On Friday Schmidt told James Fallows that according to Moore's Law,

"in 10 years every computer device you use will be 100 times cheaper or 100 times faster." That means, he said, that even more than today, computers will be able to do things they're very good at (like remembering things) and people will be able to do things they're very good at (like communicating and making decisions). "And so eventually we'll all sort of settle down to a new world where all these people have mobile devices. You have all of the world's information ... in your hands."

The Verizon-Google couple will try to roll out two phones by the end of the year, and the companies hope to eventually collaborate on smart phones, netbooks and other mobile devices that will be able to run Google's Android, in addition to Google Voice, the cheap internet-based phone program that Apple recently rejected for its iPhone.

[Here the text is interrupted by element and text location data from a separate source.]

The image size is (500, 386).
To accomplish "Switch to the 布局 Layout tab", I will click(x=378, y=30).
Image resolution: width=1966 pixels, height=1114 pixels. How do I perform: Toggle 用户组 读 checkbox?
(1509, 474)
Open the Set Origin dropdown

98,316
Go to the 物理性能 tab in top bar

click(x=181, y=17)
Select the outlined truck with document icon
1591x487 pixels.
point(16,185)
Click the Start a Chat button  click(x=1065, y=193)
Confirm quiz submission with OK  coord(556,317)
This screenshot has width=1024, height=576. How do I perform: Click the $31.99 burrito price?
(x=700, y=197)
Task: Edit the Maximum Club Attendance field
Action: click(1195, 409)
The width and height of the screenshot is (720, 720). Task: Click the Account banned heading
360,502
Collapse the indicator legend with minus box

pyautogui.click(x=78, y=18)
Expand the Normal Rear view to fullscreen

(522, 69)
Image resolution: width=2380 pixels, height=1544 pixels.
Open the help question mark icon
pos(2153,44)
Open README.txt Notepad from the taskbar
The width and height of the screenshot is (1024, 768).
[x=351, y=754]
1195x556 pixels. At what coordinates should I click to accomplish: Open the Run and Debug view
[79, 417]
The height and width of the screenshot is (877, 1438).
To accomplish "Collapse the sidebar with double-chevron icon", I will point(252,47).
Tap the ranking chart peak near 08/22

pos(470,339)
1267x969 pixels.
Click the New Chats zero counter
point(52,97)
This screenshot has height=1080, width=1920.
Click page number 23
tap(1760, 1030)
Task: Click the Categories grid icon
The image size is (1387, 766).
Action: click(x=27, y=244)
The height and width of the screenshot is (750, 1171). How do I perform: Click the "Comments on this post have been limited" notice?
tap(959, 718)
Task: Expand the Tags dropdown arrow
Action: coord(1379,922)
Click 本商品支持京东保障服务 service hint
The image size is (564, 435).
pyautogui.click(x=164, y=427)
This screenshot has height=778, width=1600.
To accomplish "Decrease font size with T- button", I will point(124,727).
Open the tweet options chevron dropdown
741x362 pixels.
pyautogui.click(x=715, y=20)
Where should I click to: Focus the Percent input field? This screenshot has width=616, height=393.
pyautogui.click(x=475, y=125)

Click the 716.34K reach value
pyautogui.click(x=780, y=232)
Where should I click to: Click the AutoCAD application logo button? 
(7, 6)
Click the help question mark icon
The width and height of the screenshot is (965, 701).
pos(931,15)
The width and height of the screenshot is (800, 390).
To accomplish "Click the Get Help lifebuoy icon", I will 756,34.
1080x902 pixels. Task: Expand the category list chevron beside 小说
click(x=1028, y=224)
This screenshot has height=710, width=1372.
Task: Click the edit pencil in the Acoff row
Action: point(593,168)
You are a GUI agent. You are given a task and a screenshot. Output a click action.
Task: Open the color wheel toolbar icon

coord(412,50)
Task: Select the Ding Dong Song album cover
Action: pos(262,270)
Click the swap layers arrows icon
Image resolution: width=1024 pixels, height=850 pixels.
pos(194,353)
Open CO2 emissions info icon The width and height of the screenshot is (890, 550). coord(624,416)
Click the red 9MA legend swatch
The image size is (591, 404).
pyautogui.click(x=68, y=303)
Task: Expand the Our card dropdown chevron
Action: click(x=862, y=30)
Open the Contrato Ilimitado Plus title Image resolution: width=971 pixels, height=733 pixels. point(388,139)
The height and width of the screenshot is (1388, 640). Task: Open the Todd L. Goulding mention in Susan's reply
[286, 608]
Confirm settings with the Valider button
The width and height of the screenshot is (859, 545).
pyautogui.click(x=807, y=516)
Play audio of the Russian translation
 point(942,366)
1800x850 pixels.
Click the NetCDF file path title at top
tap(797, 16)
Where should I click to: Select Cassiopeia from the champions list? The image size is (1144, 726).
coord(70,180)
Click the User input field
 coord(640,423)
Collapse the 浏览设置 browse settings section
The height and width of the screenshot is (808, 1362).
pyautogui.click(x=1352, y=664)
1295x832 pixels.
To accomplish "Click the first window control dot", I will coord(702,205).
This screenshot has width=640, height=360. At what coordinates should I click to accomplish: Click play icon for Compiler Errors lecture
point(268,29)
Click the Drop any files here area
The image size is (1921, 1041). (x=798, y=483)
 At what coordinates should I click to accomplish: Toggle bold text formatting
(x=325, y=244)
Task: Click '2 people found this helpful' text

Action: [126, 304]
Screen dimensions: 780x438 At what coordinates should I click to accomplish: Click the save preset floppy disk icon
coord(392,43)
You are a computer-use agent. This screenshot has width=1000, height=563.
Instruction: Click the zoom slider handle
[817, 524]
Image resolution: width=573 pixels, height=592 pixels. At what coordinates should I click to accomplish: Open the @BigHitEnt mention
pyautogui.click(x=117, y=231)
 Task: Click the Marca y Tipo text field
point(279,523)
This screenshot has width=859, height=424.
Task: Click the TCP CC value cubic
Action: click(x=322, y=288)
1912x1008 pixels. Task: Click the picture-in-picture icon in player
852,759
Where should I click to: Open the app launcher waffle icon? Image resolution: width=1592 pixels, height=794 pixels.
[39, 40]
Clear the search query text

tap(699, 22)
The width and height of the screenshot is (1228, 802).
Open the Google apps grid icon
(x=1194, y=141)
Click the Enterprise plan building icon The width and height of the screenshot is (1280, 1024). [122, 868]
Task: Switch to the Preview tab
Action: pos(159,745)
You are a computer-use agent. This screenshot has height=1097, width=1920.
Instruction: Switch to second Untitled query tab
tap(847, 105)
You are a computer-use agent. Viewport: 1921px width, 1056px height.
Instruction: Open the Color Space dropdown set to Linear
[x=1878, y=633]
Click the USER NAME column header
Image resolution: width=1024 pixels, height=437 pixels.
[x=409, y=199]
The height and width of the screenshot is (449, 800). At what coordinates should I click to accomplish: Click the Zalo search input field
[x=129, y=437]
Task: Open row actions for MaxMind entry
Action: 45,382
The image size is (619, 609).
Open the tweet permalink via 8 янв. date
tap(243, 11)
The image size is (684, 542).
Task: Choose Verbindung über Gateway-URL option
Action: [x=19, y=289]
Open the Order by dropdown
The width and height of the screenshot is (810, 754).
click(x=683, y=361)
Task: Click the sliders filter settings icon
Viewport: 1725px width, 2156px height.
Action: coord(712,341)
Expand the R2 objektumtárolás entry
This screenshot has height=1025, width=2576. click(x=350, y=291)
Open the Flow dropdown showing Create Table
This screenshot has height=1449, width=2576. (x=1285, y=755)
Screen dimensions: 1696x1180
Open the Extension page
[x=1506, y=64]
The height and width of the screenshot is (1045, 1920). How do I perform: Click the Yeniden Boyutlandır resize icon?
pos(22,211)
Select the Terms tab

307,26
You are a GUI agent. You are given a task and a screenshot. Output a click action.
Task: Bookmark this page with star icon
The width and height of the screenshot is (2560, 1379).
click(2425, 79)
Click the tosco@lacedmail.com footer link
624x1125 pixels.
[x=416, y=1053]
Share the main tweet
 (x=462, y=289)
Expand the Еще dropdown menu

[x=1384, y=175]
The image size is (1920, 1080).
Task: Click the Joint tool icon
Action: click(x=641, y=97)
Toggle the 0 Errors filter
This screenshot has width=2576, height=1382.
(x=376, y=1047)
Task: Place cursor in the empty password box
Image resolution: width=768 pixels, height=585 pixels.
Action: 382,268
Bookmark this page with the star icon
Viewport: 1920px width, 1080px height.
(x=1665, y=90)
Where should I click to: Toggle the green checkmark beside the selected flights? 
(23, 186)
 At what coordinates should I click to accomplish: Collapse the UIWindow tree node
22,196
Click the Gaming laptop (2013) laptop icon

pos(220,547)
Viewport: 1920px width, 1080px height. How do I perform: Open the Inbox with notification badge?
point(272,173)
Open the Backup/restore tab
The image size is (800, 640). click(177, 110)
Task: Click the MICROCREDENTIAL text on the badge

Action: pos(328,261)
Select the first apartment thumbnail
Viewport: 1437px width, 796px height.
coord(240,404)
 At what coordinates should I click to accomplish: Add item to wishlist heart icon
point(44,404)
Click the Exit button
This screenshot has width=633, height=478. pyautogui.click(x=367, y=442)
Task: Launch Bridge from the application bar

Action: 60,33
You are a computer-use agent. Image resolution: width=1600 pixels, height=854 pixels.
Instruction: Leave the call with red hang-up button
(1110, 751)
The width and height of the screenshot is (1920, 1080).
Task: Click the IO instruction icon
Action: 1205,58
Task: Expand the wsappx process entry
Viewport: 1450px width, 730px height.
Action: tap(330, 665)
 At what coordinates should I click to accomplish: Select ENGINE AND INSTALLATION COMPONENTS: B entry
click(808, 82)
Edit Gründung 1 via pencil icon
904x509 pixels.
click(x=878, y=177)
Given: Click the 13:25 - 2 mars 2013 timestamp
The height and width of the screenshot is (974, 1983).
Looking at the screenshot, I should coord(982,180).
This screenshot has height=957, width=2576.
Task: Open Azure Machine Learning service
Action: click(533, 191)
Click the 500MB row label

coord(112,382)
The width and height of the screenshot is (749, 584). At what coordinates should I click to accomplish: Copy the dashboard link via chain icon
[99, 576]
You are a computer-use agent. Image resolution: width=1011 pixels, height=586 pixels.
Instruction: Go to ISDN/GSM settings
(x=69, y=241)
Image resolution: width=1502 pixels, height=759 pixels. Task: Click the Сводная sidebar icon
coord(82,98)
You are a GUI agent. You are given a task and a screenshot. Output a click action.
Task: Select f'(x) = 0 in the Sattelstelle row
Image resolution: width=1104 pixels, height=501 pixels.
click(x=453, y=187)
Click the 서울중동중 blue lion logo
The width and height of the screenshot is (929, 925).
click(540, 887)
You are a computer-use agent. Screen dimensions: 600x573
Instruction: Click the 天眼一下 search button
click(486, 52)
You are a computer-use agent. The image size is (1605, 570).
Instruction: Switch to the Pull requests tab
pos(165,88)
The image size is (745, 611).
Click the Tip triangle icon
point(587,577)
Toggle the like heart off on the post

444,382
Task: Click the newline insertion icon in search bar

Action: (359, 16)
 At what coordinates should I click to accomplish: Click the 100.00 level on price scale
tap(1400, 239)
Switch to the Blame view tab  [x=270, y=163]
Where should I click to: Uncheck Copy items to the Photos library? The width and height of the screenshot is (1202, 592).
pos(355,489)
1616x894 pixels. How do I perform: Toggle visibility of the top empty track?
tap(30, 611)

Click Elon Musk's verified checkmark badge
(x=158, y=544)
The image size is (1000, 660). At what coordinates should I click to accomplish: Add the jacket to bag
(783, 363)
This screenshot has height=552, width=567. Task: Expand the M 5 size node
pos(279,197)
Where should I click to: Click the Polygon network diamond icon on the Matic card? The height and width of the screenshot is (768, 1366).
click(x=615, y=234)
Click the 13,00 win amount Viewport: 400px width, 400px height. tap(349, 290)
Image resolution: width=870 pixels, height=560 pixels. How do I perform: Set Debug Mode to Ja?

From Google's perspective, this isn't merely about taking on the iPhone with an open-source alternative that runs on Google. It's also about competing in the mobile internet space, which Schmidt explicitly told last week's audience he considered the future of Internet browsing. Google, which makes most of its revenue through online advertising, likely sees these phone collaborations as portals for more clicks and more ad revenue through the Android-enabled phones.